Remplaçant Stanislas de Barbeyrac initialement annoncé, Bernard Richter possède avec une voix centrale, un sens aigu du récitatif qui lui permet d’imposer un Idoménée autoritaire et tourmenté mais il parait mal à l’aise dans l’écriture ornée de ses deux airs, tout particulièrement dans le célèbre « Fuor del mar » dont les vocalises le mettent à rude épreuve et pour lequel il eût peut-être mieux valu choisir la version abrégée. L’Idamante de Léa Desandre, peu genré, a pour lui, la musicalité, l’engagement, une capacité à concilier les exigences vocales de son rôle avec celles de la chorégraphie, mais la voix légère et peu timbrée dans le grave reste d’assez petit format pour une scène aussi grande. Son timbre se marie à la perfection avec celui d’une grande fraîcheur de Giulia Semenzato qui, passé un air d’entrée aux aigus un peu fixes, donne la mesure d’une jolie conduite de voix mais paraît bien mal à l’aise avec la balançoire tournante que lui impose son « Zeffiretti lusinghieri ». En Elettra, Federica Lombardi montre de jolis moyens, un aigu brillant et sûr, un médium et des graves suffisants mais si son air de l’acte II séduit par sa suavité, il manque une certaine homogénéité à la voix pour communiquer toute la hargne vengeresse du personnage.
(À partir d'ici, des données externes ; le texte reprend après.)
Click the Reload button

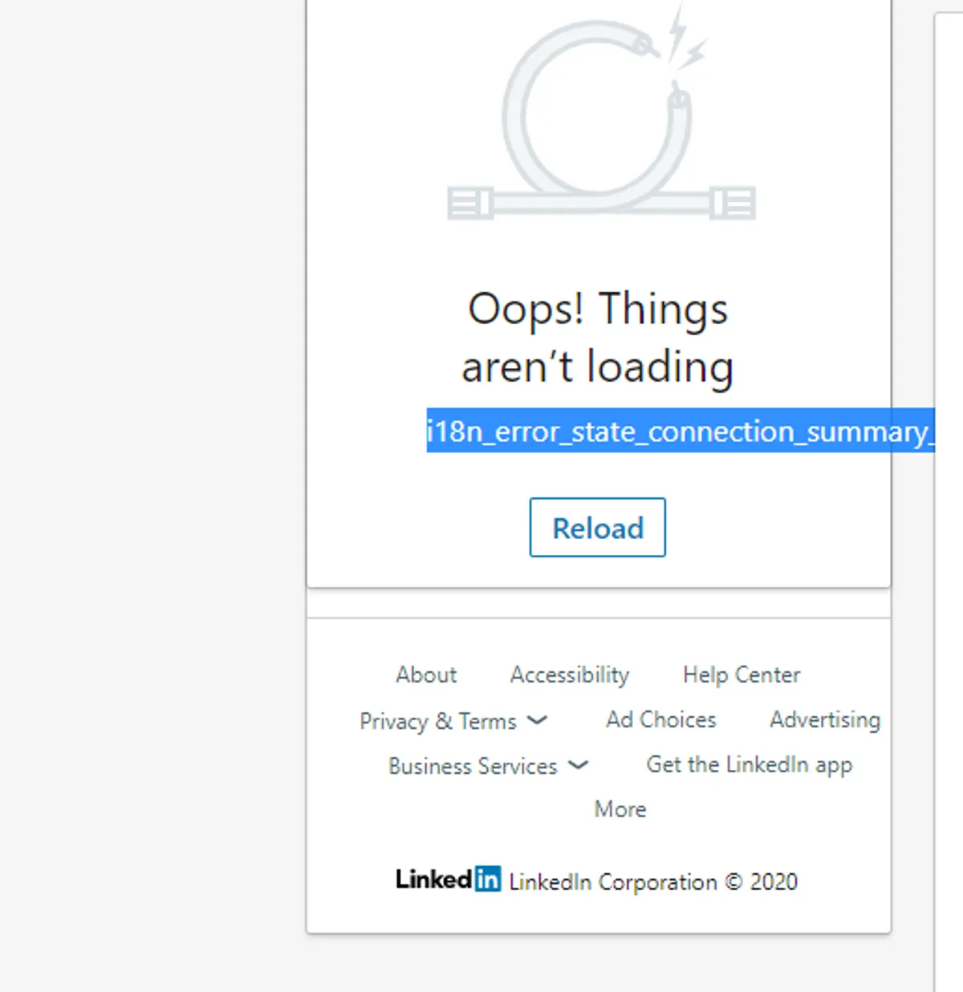point(597,528)
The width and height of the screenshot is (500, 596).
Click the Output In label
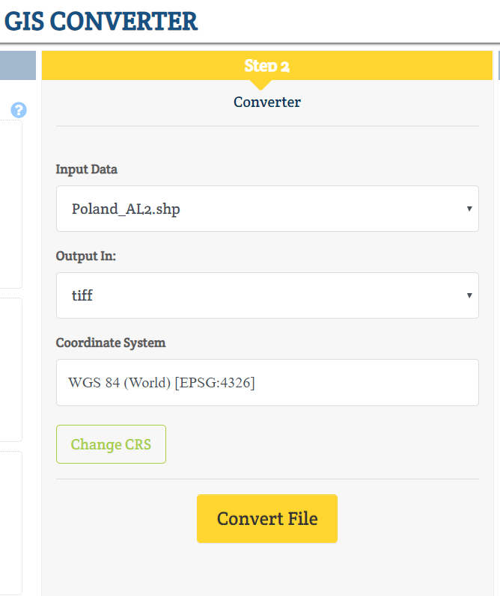point(86,256)
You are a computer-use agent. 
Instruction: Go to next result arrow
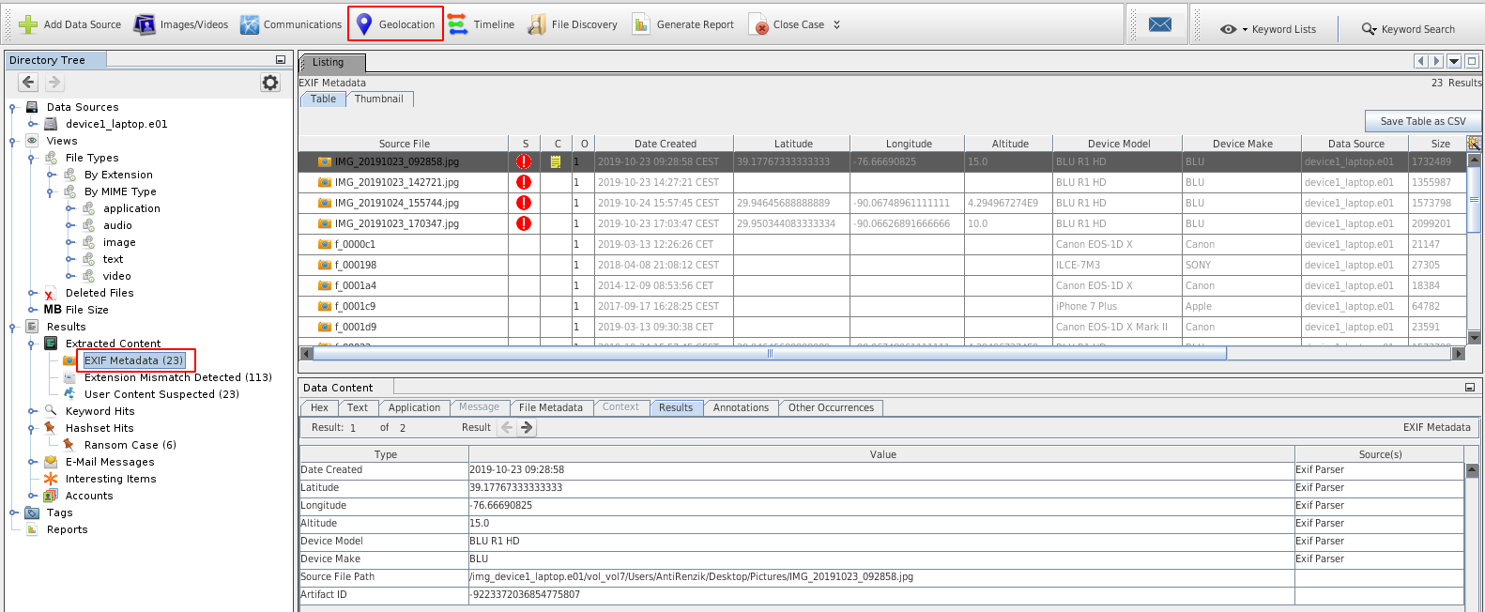click(x=527, y=428)
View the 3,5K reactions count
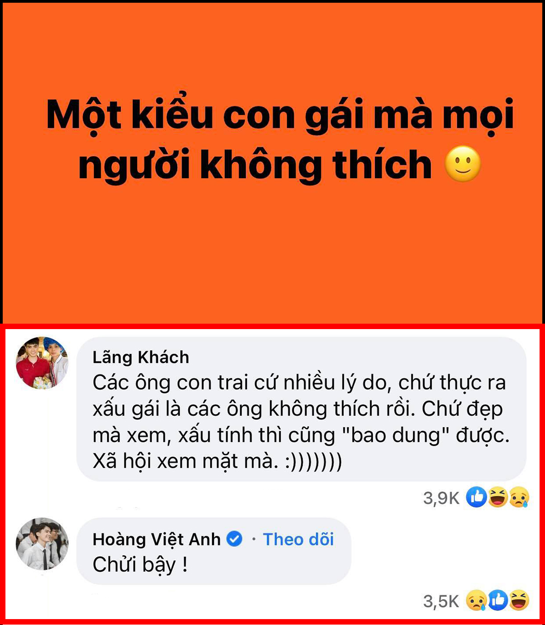545x625 pixels. point(441,601)
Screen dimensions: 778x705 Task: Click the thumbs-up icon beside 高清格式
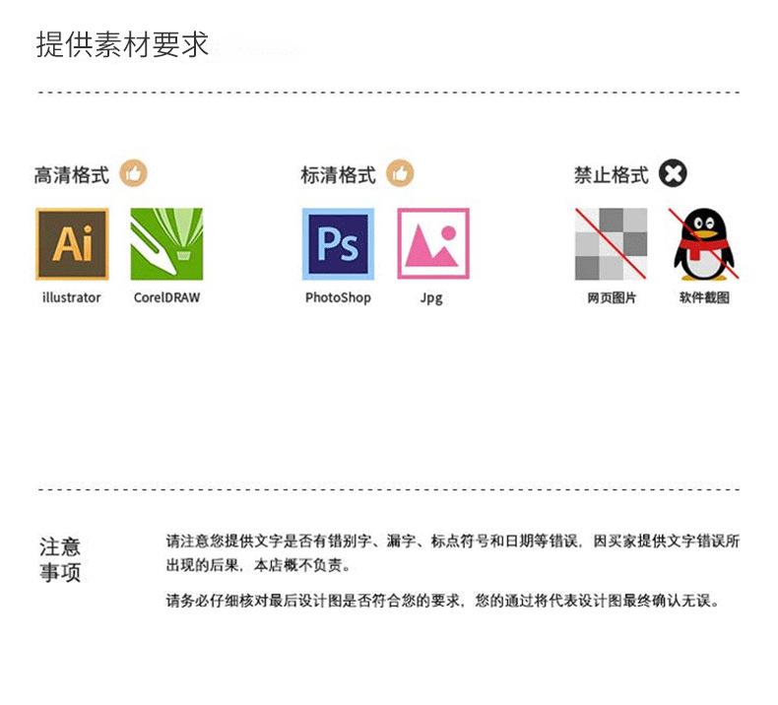(133, 174)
Avec une voix assez nasale, Omar Mancini fait de son mieux dans le redoutable air d’Arbace « Se colà nei fati », restant un peu scolaire malgré la belle cadence dans l’aigu qui  le conclut. C’est finalement dans les ensembles que la distribution se révèle à son meilleur (letrio de l’acte II, le quatuor du III), portée par la direction diligente et équilibrée de Leonardo García Alarcón à la tête d’un ensemble mêlant l’orchestre de chambre de Genève et sa Cappella Mediterranea. Le chef donne une lecture vivante et colorée de la partition, particulièrement prenante dans les grands ensembles choraux (final de l’acte II ou cérémonie de l’acte III) où le chœur du Grand Théâtre se révèle magistral. L’ensemble orchestral intègre le pianoforte pour les récitatifs accompagnés et la flûte solo se fait particulièrement remarquer pour sa délicatesse. Entre les deux premiers actes, le chef intercale un morceau instrumental dont l'origine reste mystérieuse et qui ressemble plus à un arrangement qu'à du Mozart original.  Au final, l’ensemble se taille un beau succès, le dernier acte rattrapant quelque peu l’impression mitigée laissée par des deux premiers.